The vision of the cluster initiative is to strengthen expertise in Foundational AI to accelerate materials research at UT Austin across the general areas of 1. Machine learning for accelerating computational modelling of materials, 2. Computer vision for advanced imaging in materials characterization, 3. Large language models for materials science, 4. Optimization in materials synthesis systems and autonomous high throughput discovery, 5. Deep learning in materials big data. Both experimental and computational research activities will be considered across a board range of existing and emerging topics in materials science. The research activity will also contribute to new educational material, including new courses, that will span across the materials science and engineering program and the home department, as well as teaching new undergraduate data analytics/AI courses at UT Austin.
We are committed to strengthening our leadership in research, development and implementation of artificial intelligence (AI) capabilities to accelerate Materials research, utilizing strengths in the core facilities of the Texas Materials Institute (TMI) and the Texas Advanced Computing Center (TACC). Candidates will be active members of the materials science and engineering graduate program in TMI and their home department.
Candidates must have completed a Ph.D. degree prior to their start date. Candidates in one or more of the following areas will be preferred: information systems, computer science (in particular, machine learning and AI), statistics, materials science and engineering, chemistry, mechanical engineering, chemical engineering, electrical engineering, or a similar related area. Successful candidates will be expected to create undergraduate and graduate learning environments that address the needs of students from a variety of backgrounds, with differing learning approaches and abilities, develop an externally sponsored research program, mentor graduate students, collaborate with other faculty, and be involved in service to the university and the profession. Preferred candidates will have specific interest in cross-disciplinary research in accelerating materials science and engineering using AI. Candidates are encouraged to specify a home department preference when responding to the link below, and to check the relevant department specific faculty postings.
Interested applicants should submit the following materials via -Interfolio link- : (1) a cover letter, (2) curriculum vitae, (3) research statement, (4) teaching and mentoring statement, and (5) a list of three references.
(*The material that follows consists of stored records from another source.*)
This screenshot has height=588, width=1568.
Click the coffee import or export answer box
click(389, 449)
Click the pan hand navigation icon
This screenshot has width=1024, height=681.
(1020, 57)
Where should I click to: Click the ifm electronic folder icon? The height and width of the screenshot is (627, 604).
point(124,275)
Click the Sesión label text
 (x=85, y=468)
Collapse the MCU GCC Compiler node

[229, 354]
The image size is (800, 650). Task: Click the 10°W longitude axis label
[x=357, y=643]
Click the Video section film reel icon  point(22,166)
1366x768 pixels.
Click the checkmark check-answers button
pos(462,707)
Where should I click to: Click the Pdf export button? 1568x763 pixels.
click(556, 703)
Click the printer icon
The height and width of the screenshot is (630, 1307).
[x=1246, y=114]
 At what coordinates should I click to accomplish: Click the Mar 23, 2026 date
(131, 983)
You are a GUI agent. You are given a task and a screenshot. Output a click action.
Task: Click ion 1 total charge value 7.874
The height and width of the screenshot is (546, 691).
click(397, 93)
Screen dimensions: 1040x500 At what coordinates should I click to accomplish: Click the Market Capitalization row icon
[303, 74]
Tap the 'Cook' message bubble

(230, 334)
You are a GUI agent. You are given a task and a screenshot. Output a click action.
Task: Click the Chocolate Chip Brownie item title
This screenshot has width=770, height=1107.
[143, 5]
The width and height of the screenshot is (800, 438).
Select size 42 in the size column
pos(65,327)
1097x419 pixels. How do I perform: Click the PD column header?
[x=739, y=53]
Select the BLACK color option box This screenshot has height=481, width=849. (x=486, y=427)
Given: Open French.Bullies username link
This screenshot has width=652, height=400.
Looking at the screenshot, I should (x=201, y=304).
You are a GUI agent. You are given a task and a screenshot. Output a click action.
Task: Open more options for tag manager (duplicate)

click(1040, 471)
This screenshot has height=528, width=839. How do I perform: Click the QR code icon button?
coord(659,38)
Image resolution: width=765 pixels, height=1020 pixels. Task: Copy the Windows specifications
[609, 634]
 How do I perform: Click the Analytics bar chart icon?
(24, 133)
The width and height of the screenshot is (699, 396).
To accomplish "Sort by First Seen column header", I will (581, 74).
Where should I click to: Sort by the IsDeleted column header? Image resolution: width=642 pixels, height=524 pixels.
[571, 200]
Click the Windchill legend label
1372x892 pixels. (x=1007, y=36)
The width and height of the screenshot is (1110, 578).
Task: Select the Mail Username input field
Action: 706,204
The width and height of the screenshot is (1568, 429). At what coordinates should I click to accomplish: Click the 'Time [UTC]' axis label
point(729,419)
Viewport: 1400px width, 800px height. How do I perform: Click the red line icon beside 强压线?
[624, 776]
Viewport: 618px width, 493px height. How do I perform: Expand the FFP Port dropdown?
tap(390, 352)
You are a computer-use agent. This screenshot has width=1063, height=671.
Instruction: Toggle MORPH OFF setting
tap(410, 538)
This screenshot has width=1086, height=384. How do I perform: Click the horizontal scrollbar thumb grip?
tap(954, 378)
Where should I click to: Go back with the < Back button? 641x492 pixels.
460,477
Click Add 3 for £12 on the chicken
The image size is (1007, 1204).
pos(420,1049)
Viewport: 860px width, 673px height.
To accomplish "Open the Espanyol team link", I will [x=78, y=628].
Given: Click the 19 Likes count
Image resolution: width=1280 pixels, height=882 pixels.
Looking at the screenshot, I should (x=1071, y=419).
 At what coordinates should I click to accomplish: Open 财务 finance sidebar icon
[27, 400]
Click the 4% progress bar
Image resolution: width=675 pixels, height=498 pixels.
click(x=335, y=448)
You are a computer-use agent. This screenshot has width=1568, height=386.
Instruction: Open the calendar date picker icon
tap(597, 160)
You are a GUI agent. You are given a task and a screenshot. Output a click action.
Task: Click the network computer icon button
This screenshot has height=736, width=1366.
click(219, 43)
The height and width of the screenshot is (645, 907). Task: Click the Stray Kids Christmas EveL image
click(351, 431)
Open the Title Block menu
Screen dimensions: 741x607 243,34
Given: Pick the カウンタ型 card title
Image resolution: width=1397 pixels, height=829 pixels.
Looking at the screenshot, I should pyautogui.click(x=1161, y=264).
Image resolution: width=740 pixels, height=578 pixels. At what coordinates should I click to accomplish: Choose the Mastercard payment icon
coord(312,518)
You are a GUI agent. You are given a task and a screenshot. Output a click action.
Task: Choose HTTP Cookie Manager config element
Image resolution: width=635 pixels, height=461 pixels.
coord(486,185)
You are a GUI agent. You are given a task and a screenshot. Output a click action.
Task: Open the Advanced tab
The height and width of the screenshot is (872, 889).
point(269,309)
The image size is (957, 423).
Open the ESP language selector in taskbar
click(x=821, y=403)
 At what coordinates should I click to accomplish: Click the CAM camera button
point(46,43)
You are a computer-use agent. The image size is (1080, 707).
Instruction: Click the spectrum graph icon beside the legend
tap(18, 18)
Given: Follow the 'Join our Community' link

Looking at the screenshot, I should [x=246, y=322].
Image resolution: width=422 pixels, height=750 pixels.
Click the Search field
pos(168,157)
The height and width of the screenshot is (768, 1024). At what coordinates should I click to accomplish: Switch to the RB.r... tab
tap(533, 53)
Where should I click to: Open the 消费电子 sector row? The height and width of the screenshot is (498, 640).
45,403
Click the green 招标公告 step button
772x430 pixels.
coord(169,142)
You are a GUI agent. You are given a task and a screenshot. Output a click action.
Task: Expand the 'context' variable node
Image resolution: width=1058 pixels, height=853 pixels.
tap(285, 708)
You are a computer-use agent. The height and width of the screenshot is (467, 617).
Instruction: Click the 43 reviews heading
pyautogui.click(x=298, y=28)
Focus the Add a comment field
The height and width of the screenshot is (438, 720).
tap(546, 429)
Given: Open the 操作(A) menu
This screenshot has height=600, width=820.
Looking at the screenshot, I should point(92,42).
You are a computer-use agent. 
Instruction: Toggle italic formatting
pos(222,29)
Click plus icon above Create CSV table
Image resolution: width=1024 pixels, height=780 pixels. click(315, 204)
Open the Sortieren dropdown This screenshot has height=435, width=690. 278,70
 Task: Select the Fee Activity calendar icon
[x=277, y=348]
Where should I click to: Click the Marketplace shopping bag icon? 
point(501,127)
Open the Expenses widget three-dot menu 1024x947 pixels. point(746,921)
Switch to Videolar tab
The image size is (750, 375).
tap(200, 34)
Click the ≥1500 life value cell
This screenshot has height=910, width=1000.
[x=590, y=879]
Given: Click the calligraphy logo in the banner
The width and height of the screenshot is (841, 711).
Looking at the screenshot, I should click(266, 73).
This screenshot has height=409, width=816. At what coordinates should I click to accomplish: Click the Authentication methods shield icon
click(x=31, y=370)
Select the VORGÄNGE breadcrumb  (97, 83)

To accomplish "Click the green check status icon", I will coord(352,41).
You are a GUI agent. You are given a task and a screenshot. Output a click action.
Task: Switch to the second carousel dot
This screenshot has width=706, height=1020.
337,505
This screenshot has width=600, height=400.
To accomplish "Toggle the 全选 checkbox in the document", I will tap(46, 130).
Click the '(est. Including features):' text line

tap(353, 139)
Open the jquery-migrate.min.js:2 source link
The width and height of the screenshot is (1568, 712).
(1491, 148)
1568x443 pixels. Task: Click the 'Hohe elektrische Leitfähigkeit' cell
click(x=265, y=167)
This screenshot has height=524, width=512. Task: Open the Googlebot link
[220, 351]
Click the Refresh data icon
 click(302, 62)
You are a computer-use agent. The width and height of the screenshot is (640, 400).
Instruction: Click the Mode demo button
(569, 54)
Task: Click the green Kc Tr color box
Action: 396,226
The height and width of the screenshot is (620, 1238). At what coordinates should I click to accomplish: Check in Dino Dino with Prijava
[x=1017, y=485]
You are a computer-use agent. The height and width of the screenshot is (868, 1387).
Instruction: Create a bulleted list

Successful candidates will be required to complete an Employment Eligibility Verification form, a background check, and provide documents to verify identity and eligibility to work in the U.S.A.
For full consideration, candidates should submit their applications by 30th of November.
The University of Texas at Austin, as an equal opportunity/affirmative action employer, complies with all applicable federal and state laws regarding nondiscrimination and affirmative action. The University is committed to a policy of equal opportunity for all persons and does not discriminate on the basis of race, color, national origin, age, marital status, sex, sexual orientation, gender identity, gender expression, disability, religion, or veteran status in employment, educational programs and activities, and admissions.